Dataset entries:

---+---

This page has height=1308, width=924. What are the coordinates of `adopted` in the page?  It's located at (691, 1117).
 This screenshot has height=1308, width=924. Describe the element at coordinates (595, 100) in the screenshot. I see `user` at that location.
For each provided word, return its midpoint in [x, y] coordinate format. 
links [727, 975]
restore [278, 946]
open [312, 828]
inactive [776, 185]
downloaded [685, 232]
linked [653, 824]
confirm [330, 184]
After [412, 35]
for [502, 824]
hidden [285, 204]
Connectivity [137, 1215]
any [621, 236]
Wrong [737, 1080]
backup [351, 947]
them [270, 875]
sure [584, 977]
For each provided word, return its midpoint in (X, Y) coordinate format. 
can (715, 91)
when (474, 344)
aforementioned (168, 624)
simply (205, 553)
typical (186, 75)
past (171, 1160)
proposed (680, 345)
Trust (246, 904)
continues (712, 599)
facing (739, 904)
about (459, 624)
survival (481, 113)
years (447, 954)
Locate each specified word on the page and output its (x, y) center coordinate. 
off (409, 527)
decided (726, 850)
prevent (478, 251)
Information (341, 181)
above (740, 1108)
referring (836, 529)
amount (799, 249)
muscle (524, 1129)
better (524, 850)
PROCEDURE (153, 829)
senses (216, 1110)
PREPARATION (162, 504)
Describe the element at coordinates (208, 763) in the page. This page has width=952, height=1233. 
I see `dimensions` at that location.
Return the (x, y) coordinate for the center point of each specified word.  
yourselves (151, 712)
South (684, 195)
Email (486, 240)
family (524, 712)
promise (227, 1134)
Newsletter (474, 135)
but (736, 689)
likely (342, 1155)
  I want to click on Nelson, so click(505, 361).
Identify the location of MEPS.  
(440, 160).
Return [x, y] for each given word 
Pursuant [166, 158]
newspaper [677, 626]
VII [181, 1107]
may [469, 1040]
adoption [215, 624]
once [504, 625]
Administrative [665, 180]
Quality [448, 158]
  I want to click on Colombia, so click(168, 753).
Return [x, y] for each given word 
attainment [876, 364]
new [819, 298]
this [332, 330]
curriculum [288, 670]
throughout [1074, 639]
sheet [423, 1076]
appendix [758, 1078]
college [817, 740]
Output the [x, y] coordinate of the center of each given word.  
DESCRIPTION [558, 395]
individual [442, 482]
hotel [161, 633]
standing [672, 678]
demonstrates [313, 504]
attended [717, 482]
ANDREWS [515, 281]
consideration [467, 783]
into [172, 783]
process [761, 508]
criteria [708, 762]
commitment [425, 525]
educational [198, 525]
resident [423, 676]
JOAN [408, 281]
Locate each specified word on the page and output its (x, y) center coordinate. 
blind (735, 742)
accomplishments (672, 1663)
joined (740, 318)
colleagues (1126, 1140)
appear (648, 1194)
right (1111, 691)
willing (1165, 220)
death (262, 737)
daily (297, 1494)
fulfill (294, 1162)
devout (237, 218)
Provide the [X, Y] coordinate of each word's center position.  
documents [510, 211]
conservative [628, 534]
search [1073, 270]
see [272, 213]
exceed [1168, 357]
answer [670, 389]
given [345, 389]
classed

---+---

(What you are asked to do):
Please rewrite all the records above as a JSON list of strings, with one string for each line and blank lines left out.

(The response):
[
  "This page has height=1308, width=924. What are the coordinates of `adopted` in the page?  It's located at (691, 1117).",
  " This screenshot has height=1308, width=924. Describe the element at coordinates (595, 100) in the screenshot. I see `user` at that location.",
  "For each provided word, return its midpoint in [x, y] coordinate format. ",
  "links [727, 975]",
  "restore [278, 946]",
  "open [312, 828]",
  "inactive [776, 185]",
  "downloaded [685, 232]",
  "linked [653, 824]",
  "confirm [330, 184]",
  "After [412, 35]",
  "for [502, 824]",
  "hidden [285, 204]",
  "Connectivity [137, 1215]",
  "any [621, 236]",
  "Wrong [737, 1080]",
  "backup [351, 947]",
  "them [270, 875]",
  "sure [584, 977]",
  "For each provided word, return its midpoint in (X, Y) coordinate format. ",
  "can (715, 91)",
  "when (474, 344)",
  "aforementioned (168, 624)",
  "simply (205, 553)",
  "typical (186, 75)",
  "past (171, 1160)",
  "proposed (680, 345)",
  "Trust (246, 904)",
  "continues (712, 599)",
  "facing (739, 904)",
  "about (459, 624)",
  "survival (481, 113)",
  "years (447, 954)",
  "Locate each specified word on the page and output its (x, y) center coordinate. ",
  "off (409, 527)",
  "decided (726, 850)",
  "prevent (478, 251)",
  "Information (341, 181)",
  "above (740, 1108)",
  "referring (836, 529)",
  "amount (799, 249)",
  "muscle (524, 1129)",
  "better (524, 850)",
  "PROCEDURE (153, 829)",
  "senses (216, 1110)",
  "PREPARATION (162, 504)",
  "Describe the element at coordinates (208, 763) in the page. This page has width=952, height=1233. ",
  "I see `dimensions` at that location.",
  "Return the (x, y) coordinate for the center point of each specified word.  ",
  "yourselves (151, 712)",
  "South (684, 195)",
  "Email (486, 240)",
  "family (524, 712)",
  "promise (227, 1134)",
  "Newsletter (474, 135)",
  "but (736, 689)",
  "likely (342, 1155)",
  "  I want to click on Nelson, so click(505, 361).",
  "Identify the location of MEPS.  ",
  "(440, 160).",
  "Return [x, y] for each given word ",
  "Pursuant [166, 158]",
  "newspaper [677, 626]",
  "VII [181, 1107]",
  "may [469, 1040]",
  "adoption [215, 624]",
  "once [504, 625]",
  "Administrative [665, 180]",
  "Quality [448, 158]",
  "  I want to click on Colombia, so click(168, 753).",
  "Return [x, y] for each given word ",
  "attainment [876, 364]",
  "new [819, 298]",
  "this [332, 330]",
  "curriculum [288, 670]",
  "throughout [1074, 639]",
  "sheet [423, 1076]",
  "appendix [758, 1078]",
  "college [817, 740]",
  "Output the [x, y] coordinate of the center of each given word.  ",
  "DESCRIPTION [558, 395]",
  "individual [442, 482]",
  "hotel [161, 633]",
  "standing [672, 678]",
  "demonstrates [313, 504]",
  "attended [717, 482]",
  "ANDREWS [515, 281]",
  "consideration [467, 783]",
  "into [172, 783]",
  "process [761, 508]",
  "criteria [708, 762]",
  "commitment [425, 525]",
  "educational [198, 525]",
  "resident [423, 676]",
  "JOAN [408, 281]",
  "Locate each specified word on the page and output its (x, y) center coordinate. ",
  "blind (735, 742)",
  "accomplishments (672, 1663)",
  "joined (740, 318)",
  "colleagues (1126, 1140)",
  "appear (648, 1194)",
  "right (1111, 691)",
  "willing (1165, 220)",
  "death (262, 737)",
  "daily (297, 1494)",
  "fulfill (294, 1162)",
  "devout (237, 218)",
  "Provide the [X, Y] coordinate of each word's center position.  ",
  "documents [510, 211]",
  "conservative [628, 534]",
  "search [1073, 270]",
  "see [272, 213]",
  "exceed [1168, 357]",
  "answer [670, 389]",
  "given [345, 389]",
  "classed"
]